-------- Entries supplied --------
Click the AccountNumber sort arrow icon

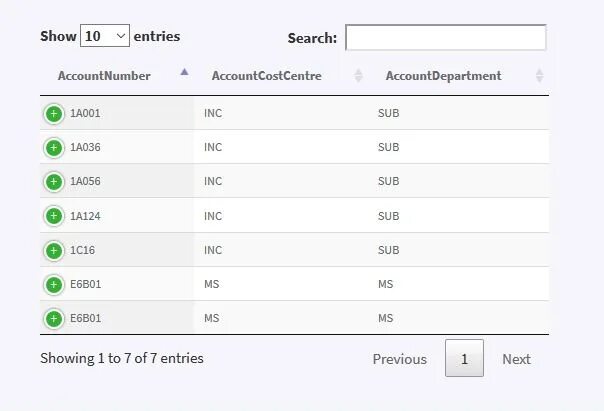pos(184,72)
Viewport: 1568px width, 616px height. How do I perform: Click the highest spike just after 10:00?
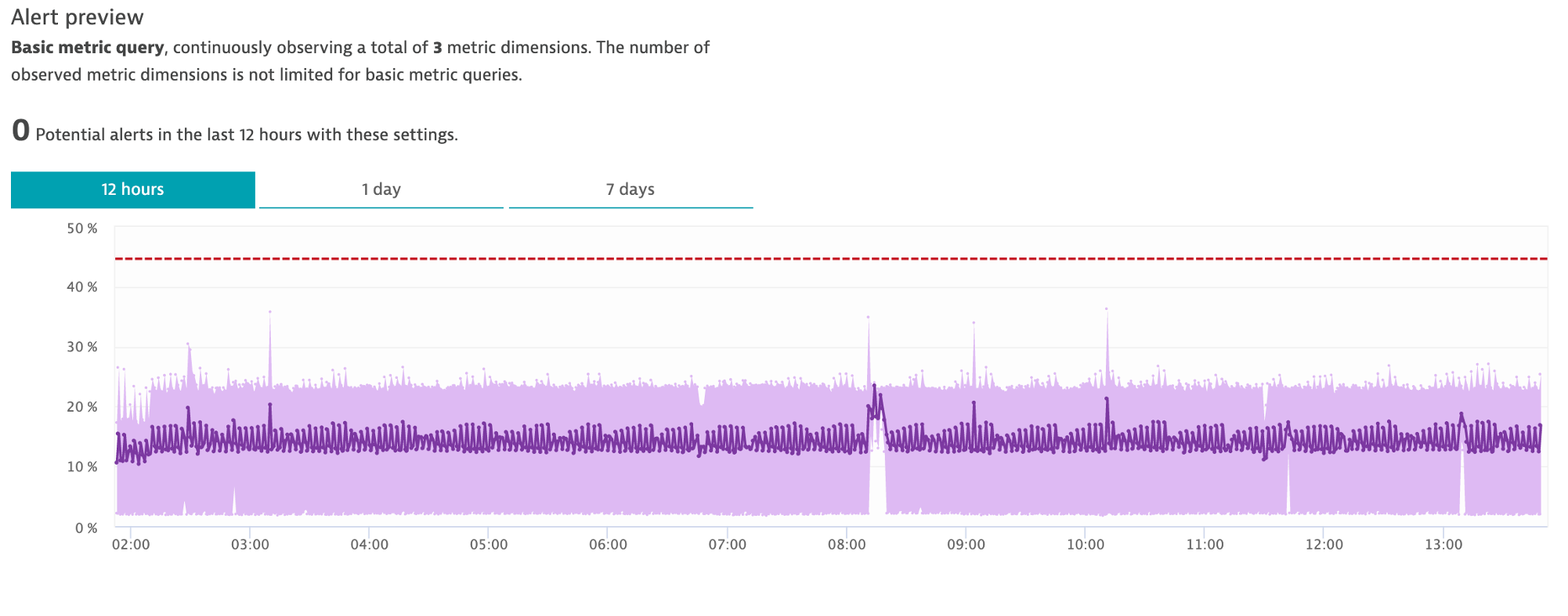click(1107, 311)
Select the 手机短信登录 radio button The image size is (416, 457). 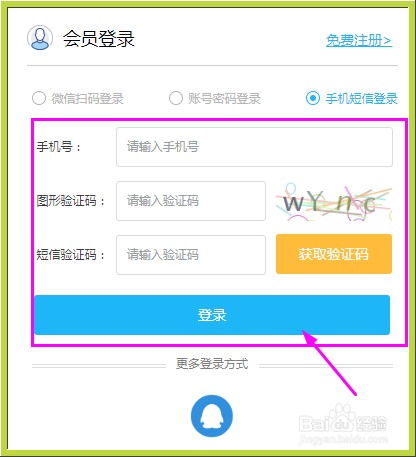[313, 98]
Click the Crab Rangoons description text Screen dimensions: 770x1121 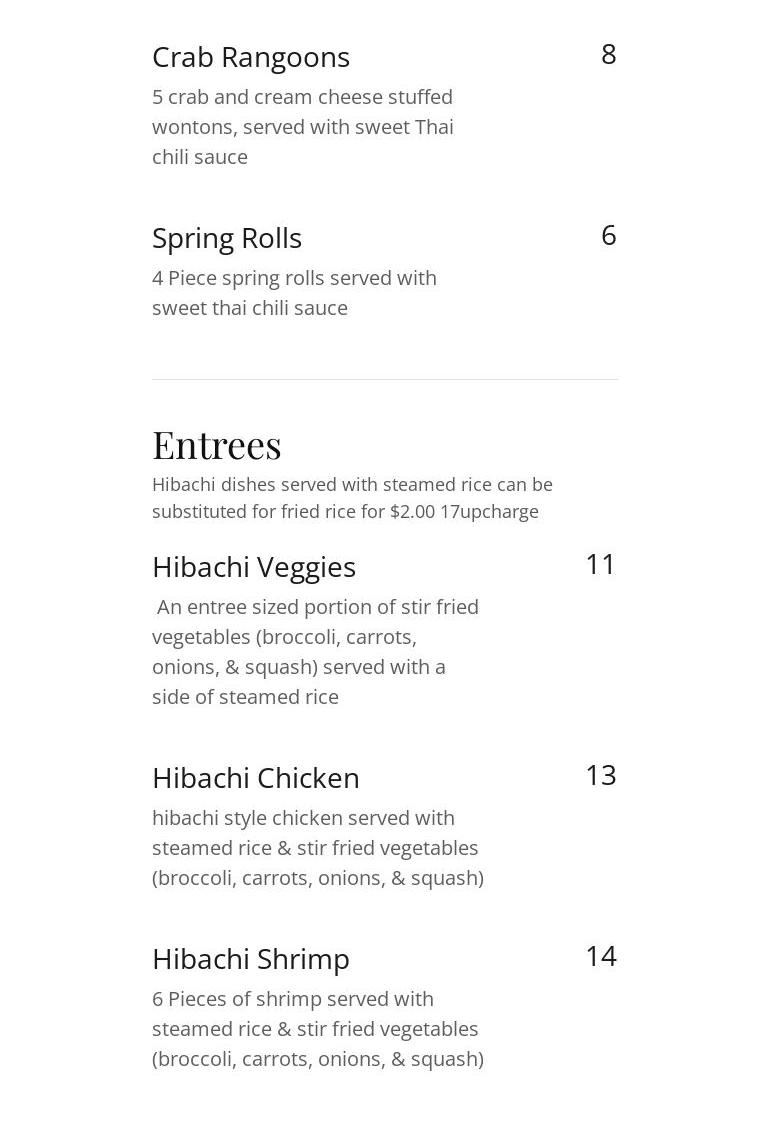pyautogui.click(x=303, y=127)
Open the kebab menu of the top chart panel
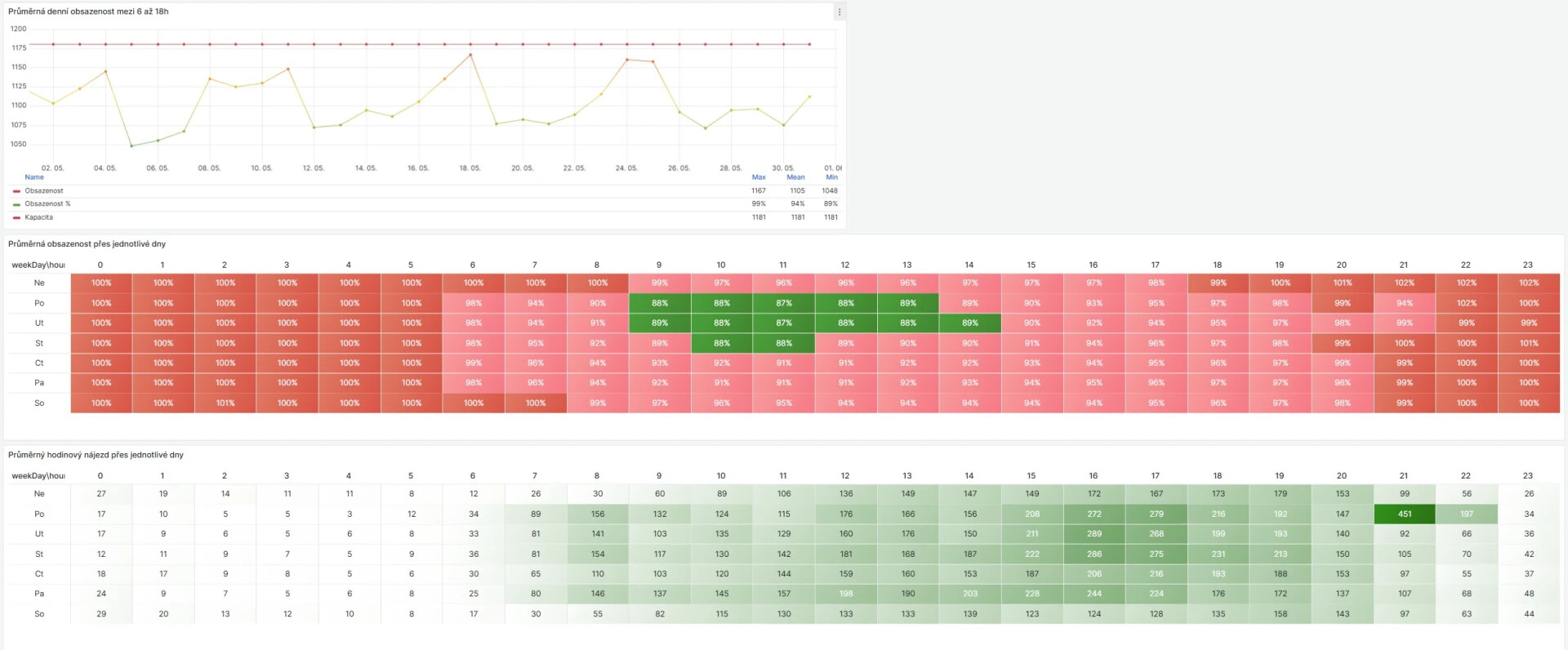This screenshot has height=650, width=1568. 839,12
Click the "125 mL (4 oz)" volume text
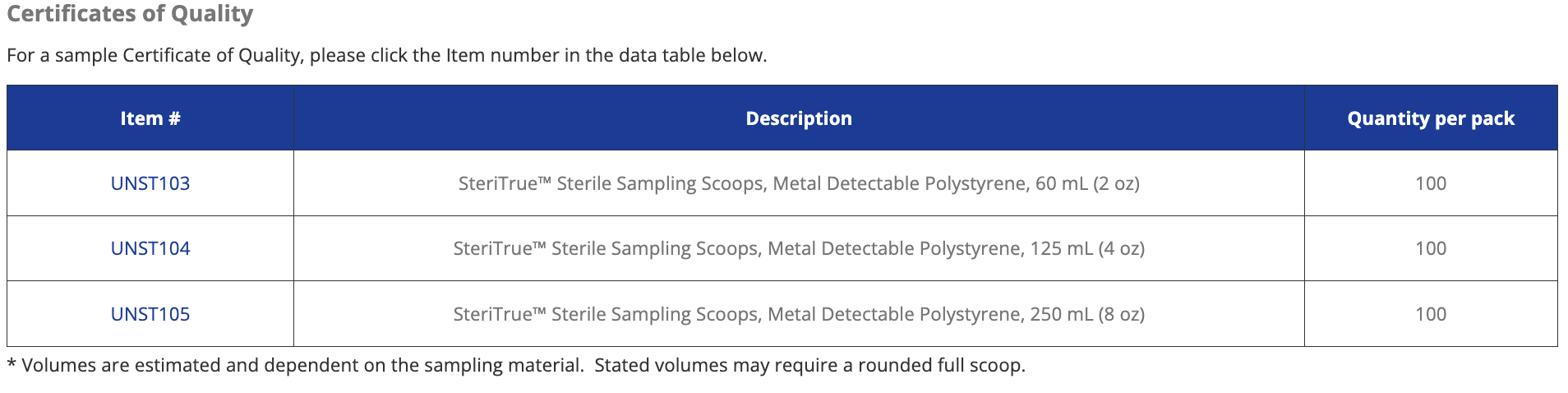1568x393 pixels. pos(1087,248)
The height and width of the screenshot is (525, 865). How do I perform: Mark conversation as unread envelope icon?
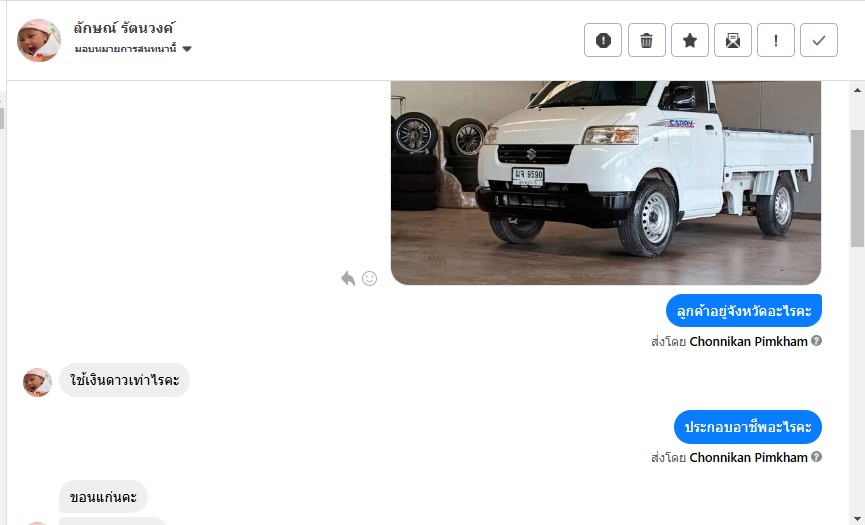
--------
About this exercise:
Please output an exact repetition of the lines from the line containing "Open the kebab menu of the top chart panel" to the end of the records, both included, with no pictures and no additional text.

Solution to this task:
Open the kebab menu of the top chart panel
This screenshot has height=650, width=1568. 839,12
Click the "125 mL (4 oz)" volume text
1568x393 pixels. pos(1087,248)
The height and width of the screenshot is (525, 865). How do I perform: Mark conversation as unread envelope icon?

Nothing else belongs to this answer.